What You Most Want To Know About Hot Flushes
Thinking of a peaceful beach and a cooling breeze might help with your flushes, but knowing why they are happening is just as important.
There are two things that most women are concerned about at menopause: the first is weight gain and a close second – if not equal first – are hot flushes.
Well why not, as the majority of women do get them, would be a more accurate question. There are a lucky few who never seem to suffer, but for most women some form of flush or more extreme night sweats will be experienced during their menopause process.
As you enter menopause the levels of both progesterone and oestrogen start dropping so imagine it as a kind of rollercoaster where they fall, rise, fall. It is these surges that are usually responsible for your flushes as the purely physical reason behind them.
Falling oestrogen levels can affect the hypothalamus, and that’s your body’s way of controlling temperature. If that ‘thermostat’ gets disturbed then it reacts and if it thinks you are too hot then you get flushes, or sweats.
The same thing happens in pregnancy when the hormones again are surging, and that’s the first time most women do experience hot flushes so they are not confined to menopause.
Indeed even if you are post menopause you can still get them, though they are then more likely to be related to anxiety and stress rather than the same hormone surges.
What I also see more often are hot flushes occurring suddenly in women who have come off HRT. If this is done without slow withdrawal, and supported by bioidentical hormones, then the previously high levels of hormone the body has become used to suddenly crash.
Such flushes can be severe and that is why it is always best to seek advice and come off HRT slowly and with guidance.
The emotional journey of menopause
So clearly your body is responding and reacting, but what is also happening is that your whole nervous system is affected and that can also be a trigger for flushes and sweats.
Anxiety and stress can trigger a chemical response which includes adrenaline, and that can then trigger a hot flush or two. If your adrenal glands have been under pressure from stress then that too will increase the likelihood of more flushes.
However menopause can also be an emotionally challenging time too. Your relationship with your partner may be changing, your libido can be in decline or its just plain uncomfortable to have sex so that needs to be addressed.
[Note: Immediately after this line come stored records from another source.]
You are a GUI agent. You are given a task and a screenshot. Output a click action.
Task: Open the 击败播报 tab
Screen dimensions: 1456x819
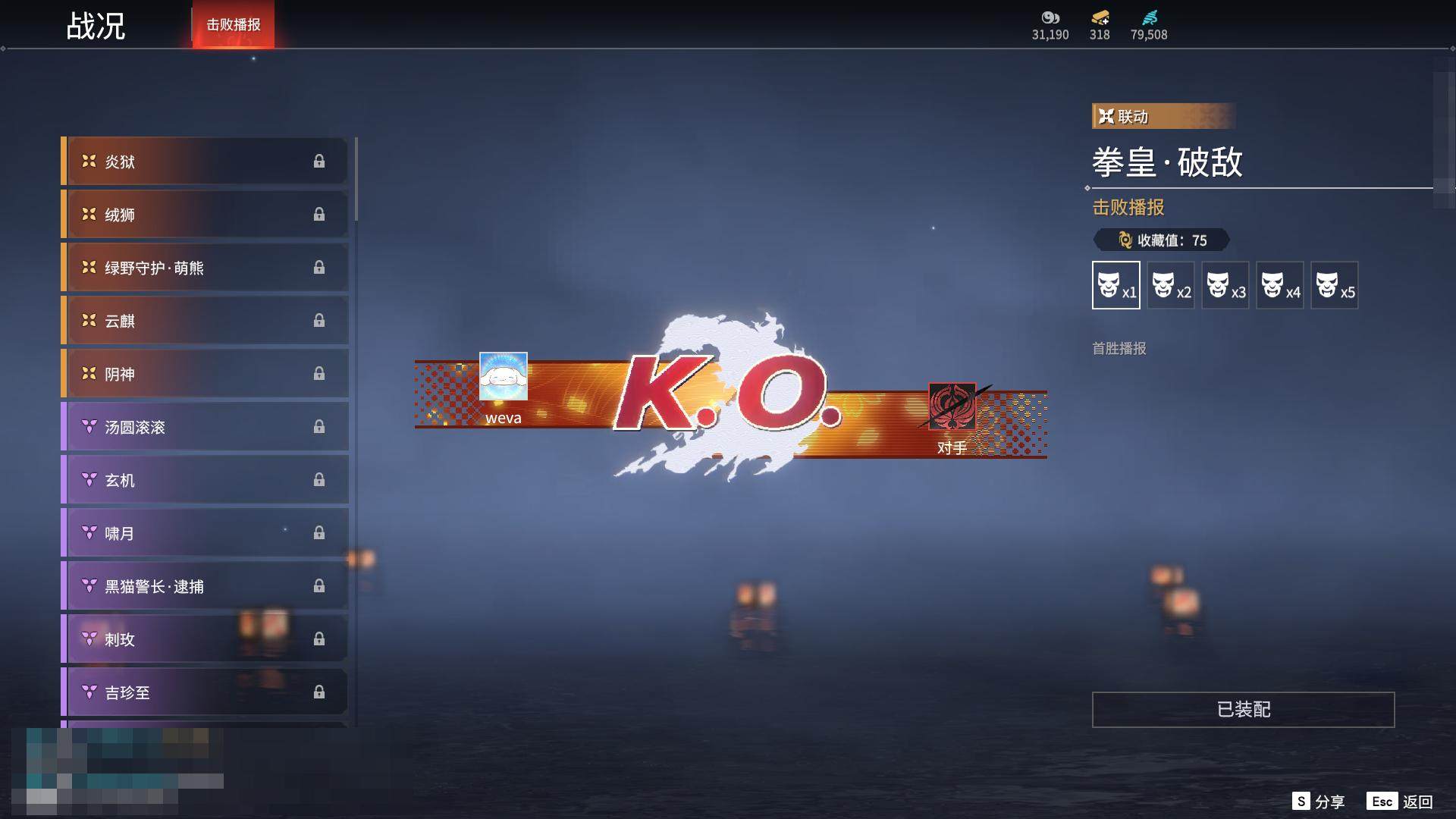[233, 24]
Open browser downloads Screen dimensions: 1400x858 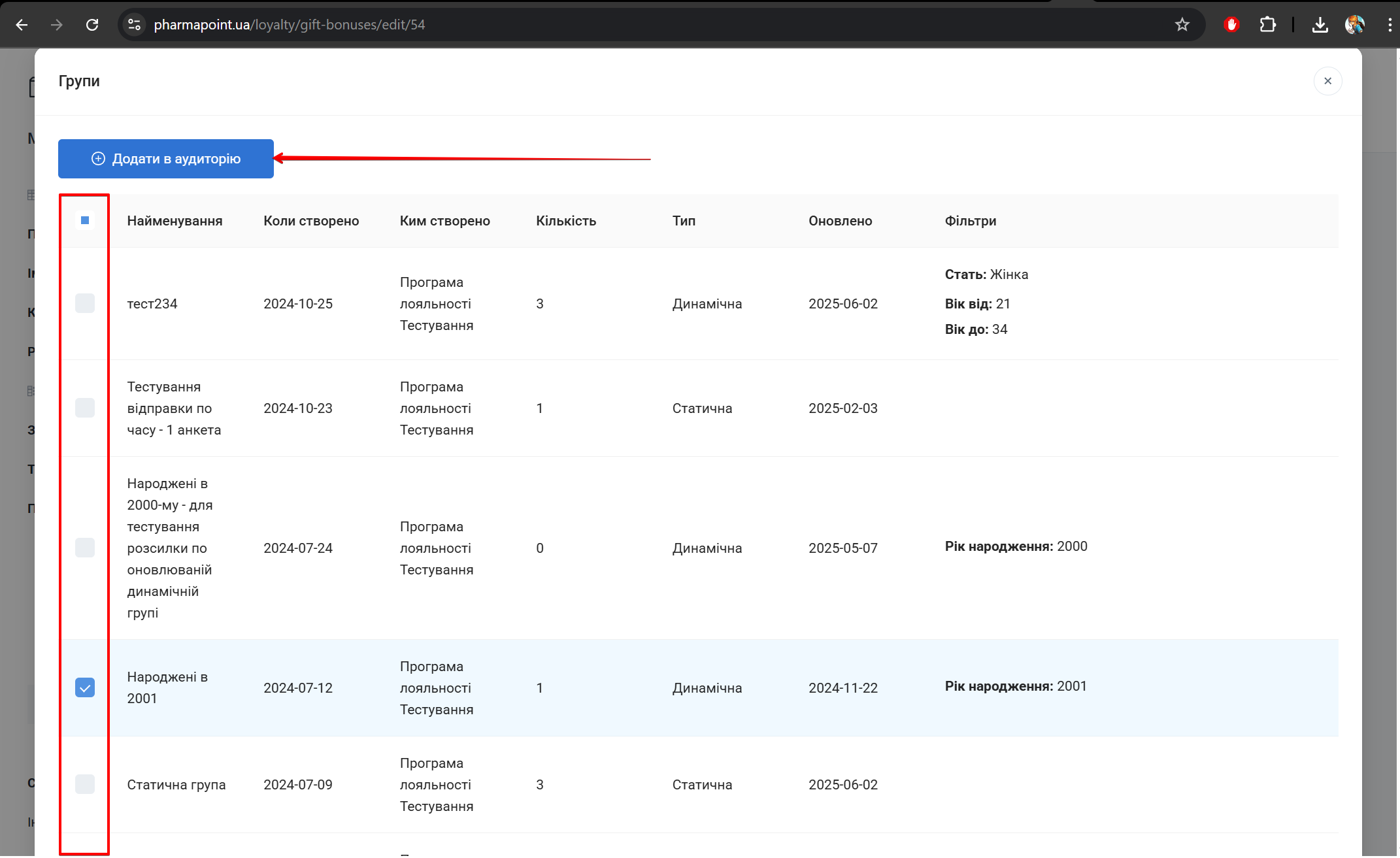pos(1320,25)
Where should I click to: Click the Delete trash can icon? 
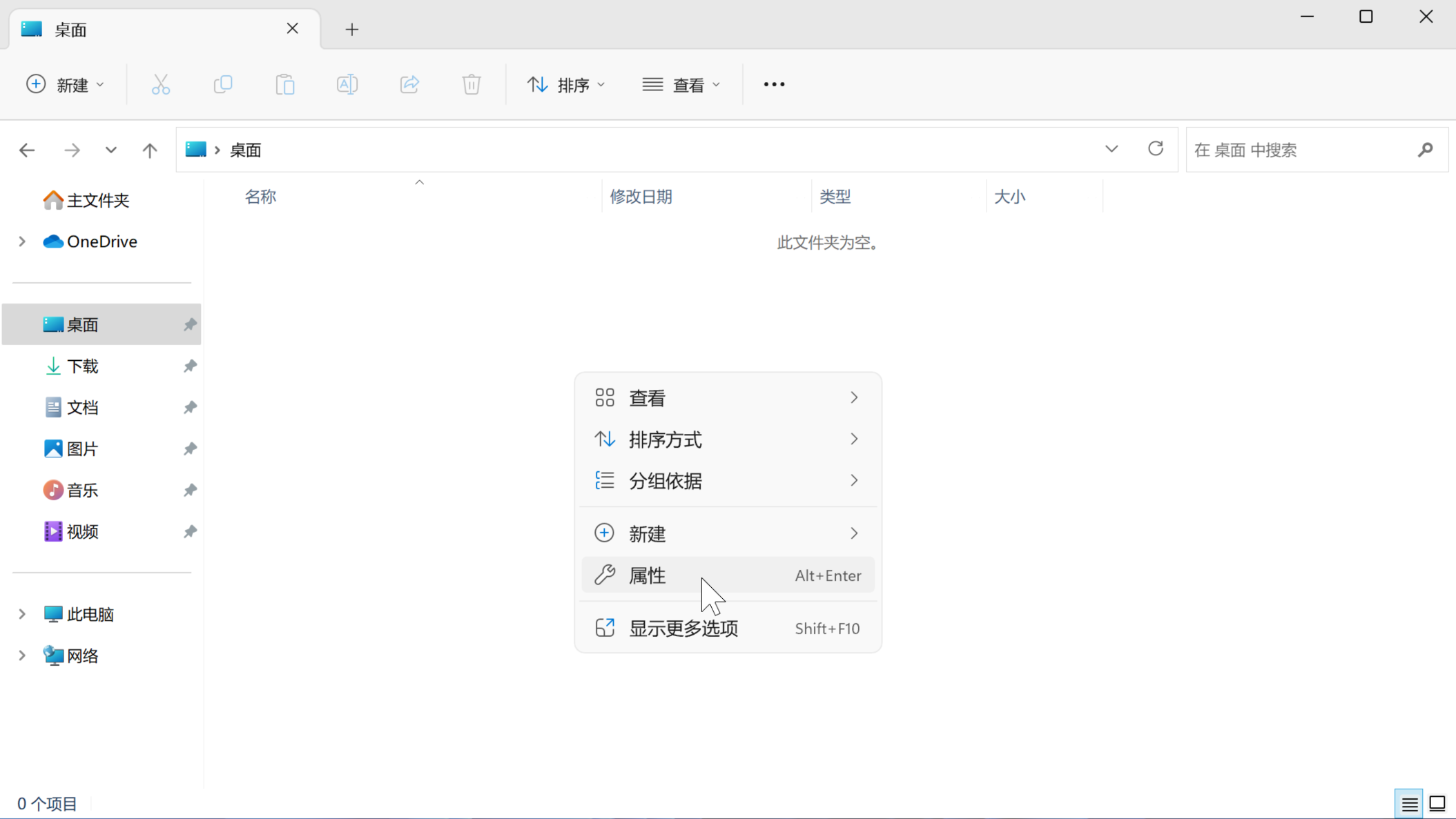tap(472, 84)
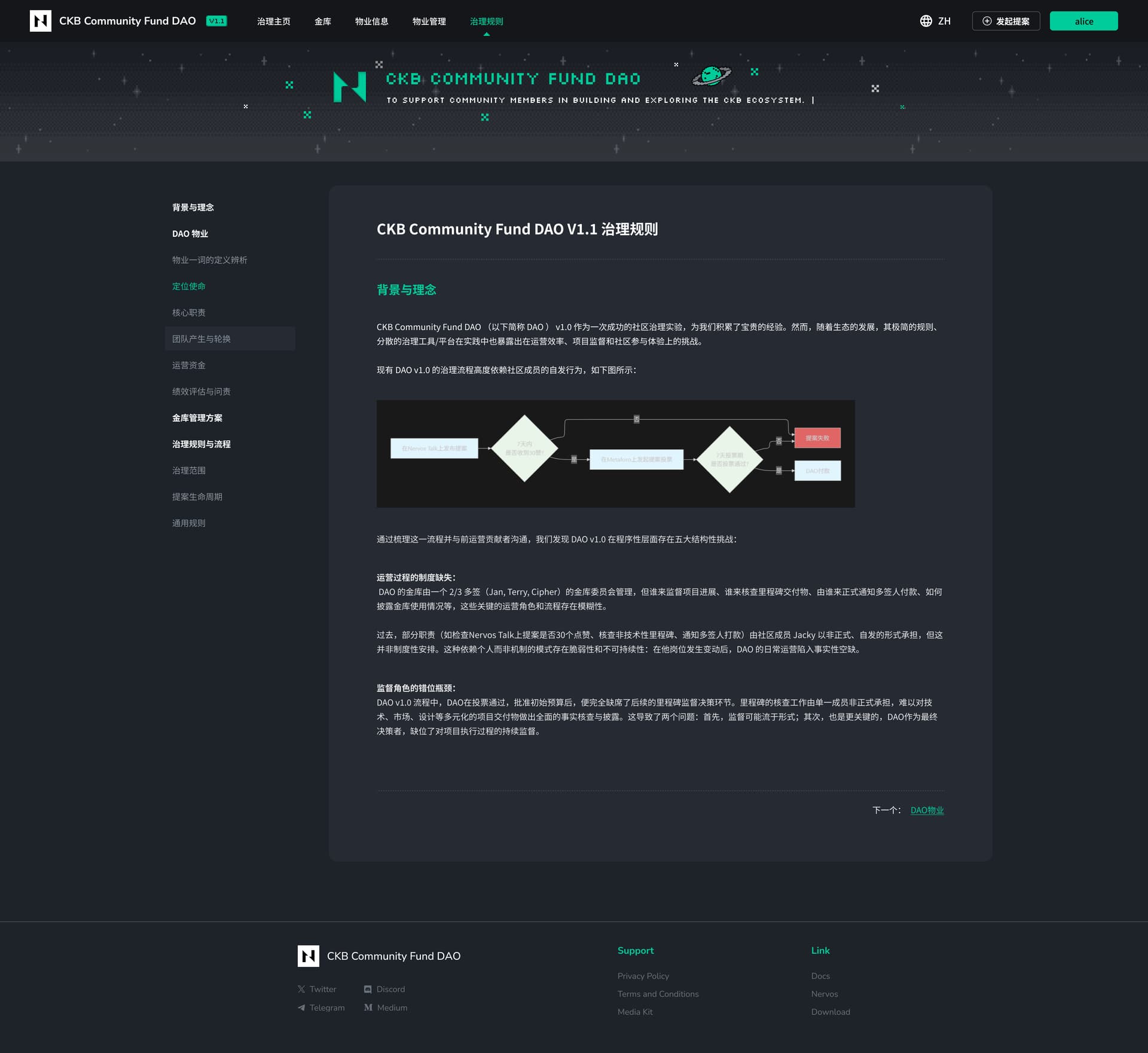Screen dimensions: 1148x1053
Task: Open the Privacy Policy footer link
Action: coord(643,976)
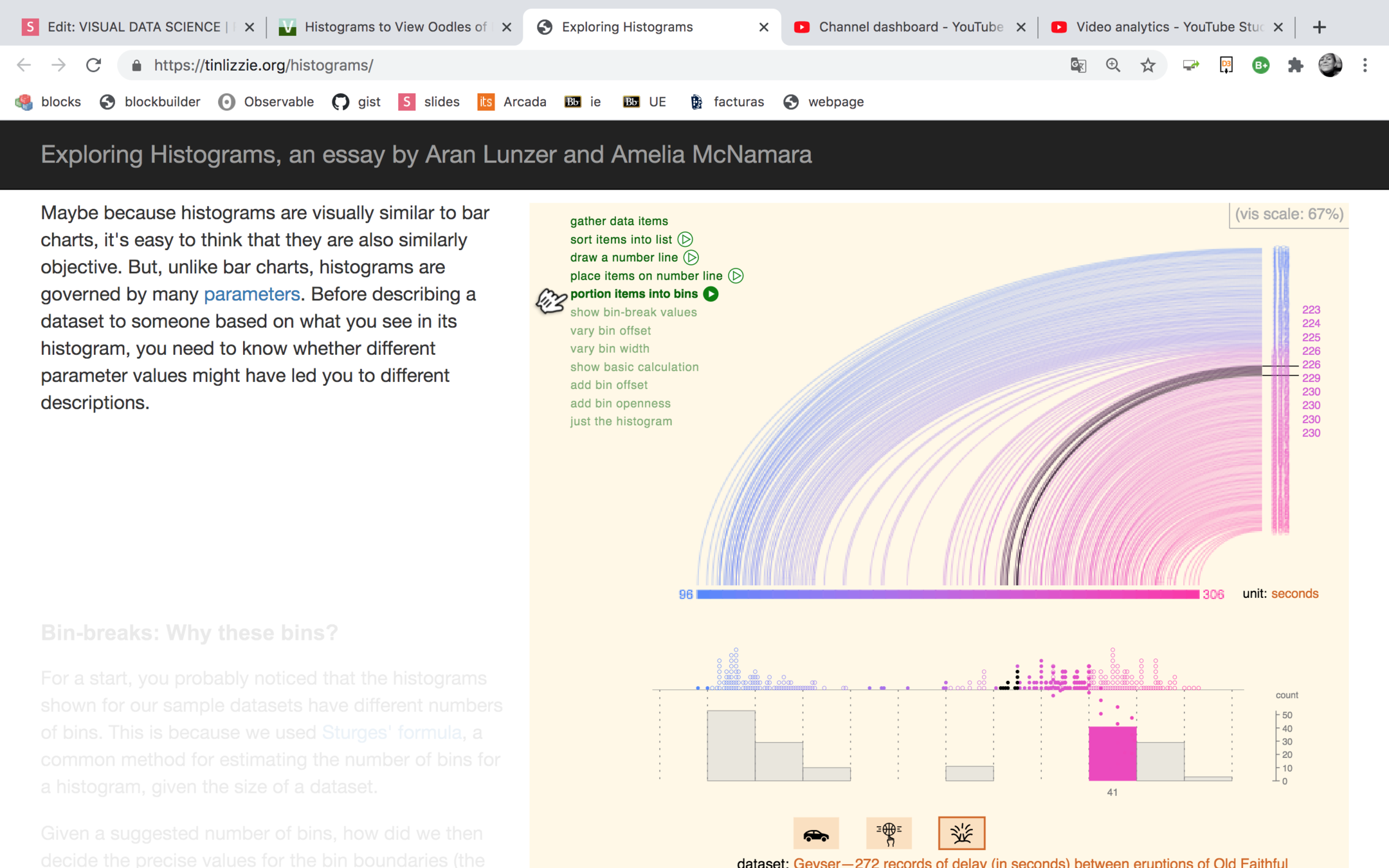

If you have always had children at home then ’empty nest’ syndrome can be distressing and you may need to find new ways to find fulfilment and .
Anxiety and worry do increase with age, and that is stressful, which in itself affects your hormone balance.
It is a time to look at the overall life balance that you have, as being anxious or worried about having a hot flush can almost be guarantee to bring one on.
We tend to dismiss stress if it is not right in front of us, but the effects from say caring for a parent, or having moved house or been widowed or divorced will stay in your body for quite some time after you have experienced them.
How to help yourself
Hormone balance is key, so check for symptoms of oestrogen dominance, stress or adrenal fatigue as well as lowered thyroid function as these will all affect your ability to deal with flushes.
When we are anxious or stressed, then our diet usually is less than perfect. We tend to have the odd drink too many, or reach for sugary, calorie-laden snacks.
Try to follow a healthy nutritional diet and check your levels of essential vitamins such as vitamin C, vitamin D, vitamin B12, and a good multivitamin/mineral complex.
If you are bleeding heavily during menopause then watch out for anaemia as low iron can trigger flushes in sensitive women.